Sergeant Jerry Harper left the military nine years ago. He's just a landscaper now, not a soldier. He spends his days mowing lawns and his nights playing gigs with his band. It's a nice, steady life, and that's the way he likes it.
That steady life is interrupted when a colonel from military intelligence shows up. Jerry's old war buddy, Brandon Woods, has gone missing, and the colonel is assembling a motley group of rescuers. He wants Jerry to join the team.

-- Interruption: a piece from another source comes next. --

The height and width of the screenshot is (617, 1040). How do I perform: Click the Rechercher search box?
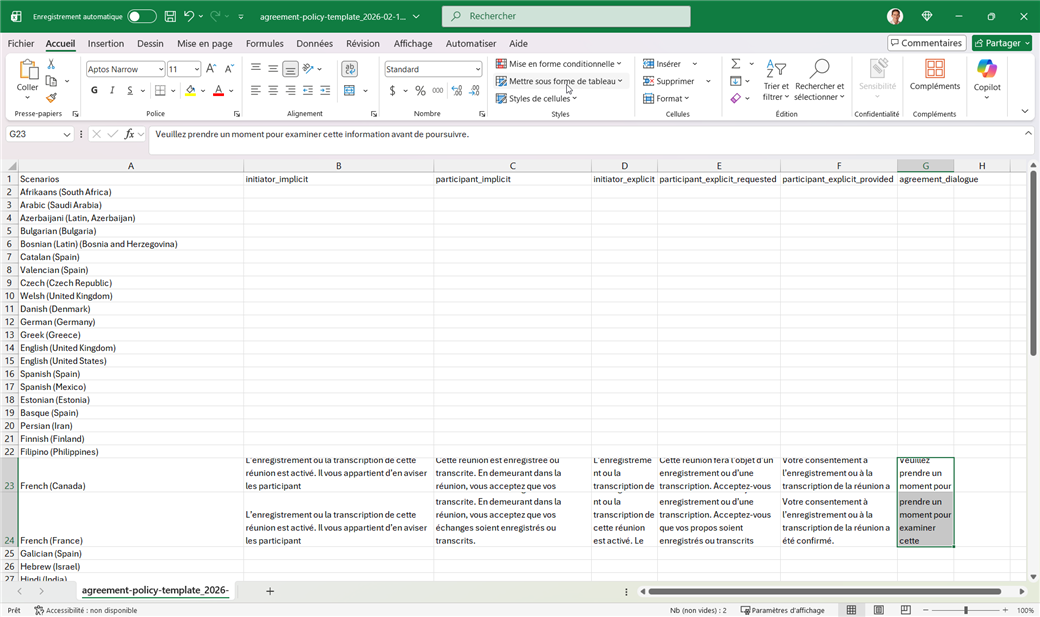[566, 17]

Jerry owes Brandon his life, so he agrees to help. He travels to another planet and soon finds himself mired in interstellar politics. There's something psychological going on, too, a legacy of his last battle nine years ago. Finding Brandon is challenging enough by itself, but now those secrets from the past threaten to drive Jerry insane. He hopes he can grab his friend and get out without attracting too much attention, and he certainly doesn't want to risk starting another war. But he's on a hostile planet now, and it won't give Brandon up without a fight.

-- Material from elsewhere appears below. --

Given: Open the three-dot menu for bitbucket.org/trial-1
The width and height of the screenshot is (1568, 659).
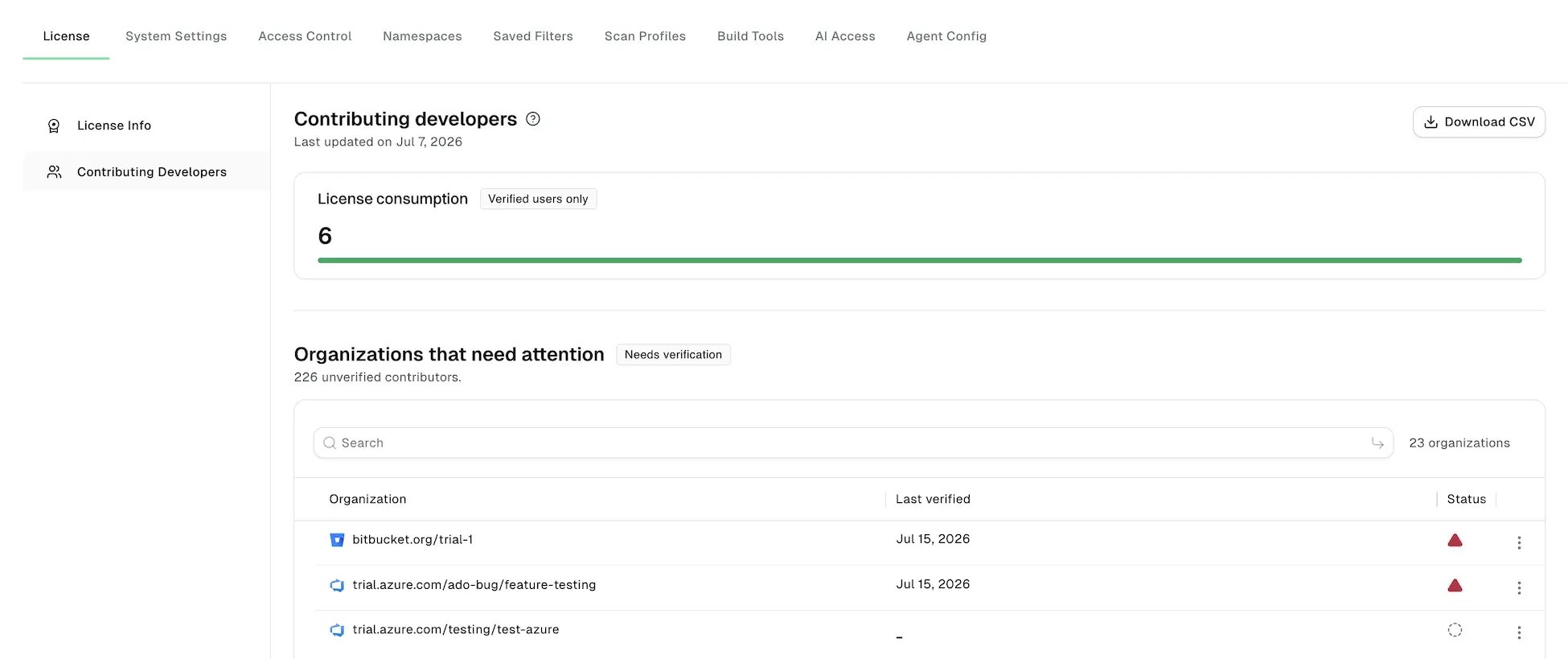Looking at the screenshot, I should coord(1519,543).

Has good beginning then turns into mindless video game plot
The initial battle scene is gripping, and the storyline of rescuing a former soldier-pal after he goes missing is somewhat intriguing. However, the addition of a varied crew of aliens to the rescue mission devolves into cliche bantering, lots of sexual objectification and references to sexual prowess, and then into endless brawls, shoot-em-up, slash, chop, decapitation scenes with pools of blood everywhere. With about that much description. It’s just one cartoon-like fight scene after another with very little emotional connection to the missing pal or between the alien team members, and there’s minuscule believable motivation for the characters to go from one killing spree scene to another. I gave up 78% of the way through the book. It just got too ridiculous. ‘Let’s walk into this room full of naked sexy enemies and chop them up and then go into the cafeteria and shoot up everyone there. Why? Because barging into a room full of enemy soldiers is a great way to find someone who’s missing!’ Just too stupid. Very disappointing after such a promising start.